Air heat, methyl jasmonate dip, and vapor treatments with the ethylene action inhibitor 1-methylcyclopropene (MCP) were used to evaluate their effects on ripening-related characteristics and susceptibility to fungal decay in `Golden Delicious' apples (Malus ×domestica Borkh.) through 5 months of storage at 0 °C and ripening at 20 °C for 7 days. Preclimacteric fruit were treated with MCP vapor at a concentration of 1 μL•L-1 for 18 h at 20 °C, 38 °C air for 4 days, methyl jasmonate dip at concentrations of 10-5 and 10-4 for 3 min at 20 °C, combinations thereof, or left untreated before storage in air at 0 °C. One set of untreated fruit was stored in a controlled atmosphere of 1.5 O2 and 2.5% CO2 at 0 °C. The MCP treatment and CA storage delayed ripening, as indicated by better retention of green peel color and flesh firmness, and the reduced respiration, ethylene production rates, and volatile (both flavor- and superficial scald-associated) levels that were observed upon transferring the fruit to 20 °C. The MCP treatment followed by air storage delayed ripening more than CA storage.
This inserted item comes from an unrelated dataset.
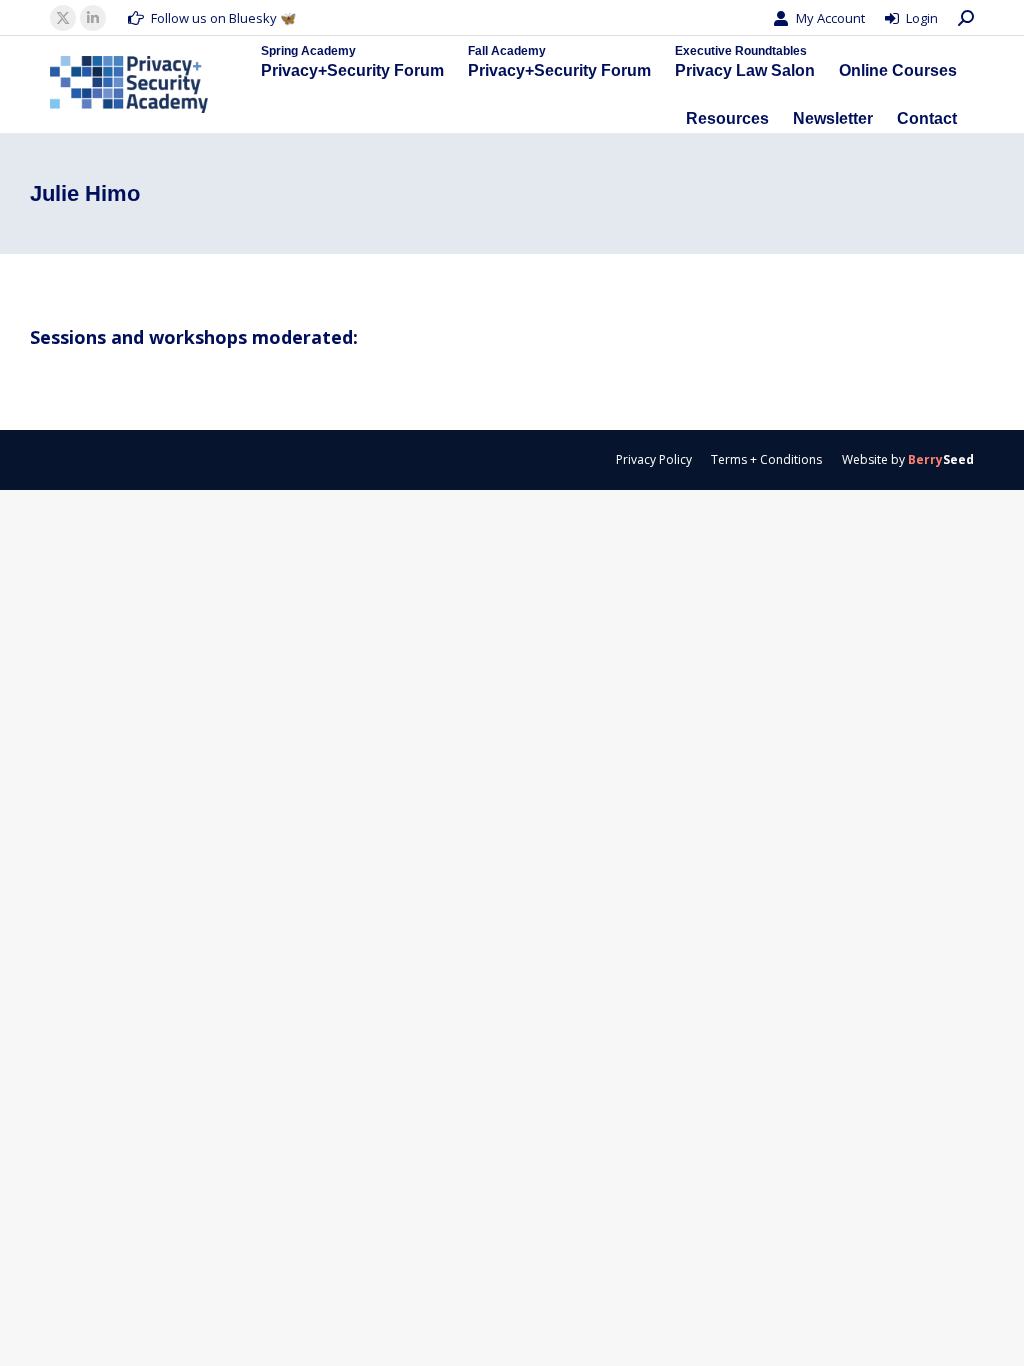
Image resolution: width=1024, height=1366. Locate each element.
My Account (830, 18)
The heat treatment also delayed ripening but hastened skin yellowing. While methyl jasmonate dips had no significant effect on ripening, they were the only treatments used that reduced the incidence of postharvest decay and discolored the surface of some fruit. The results indicate that MCP may provide an effective alternative to CA for maintaining quality during cold storage and ripening. The results also indicate that methyl jasmonate dip treatment may reduce postharvest decay of fruit while maintaining fruit quality.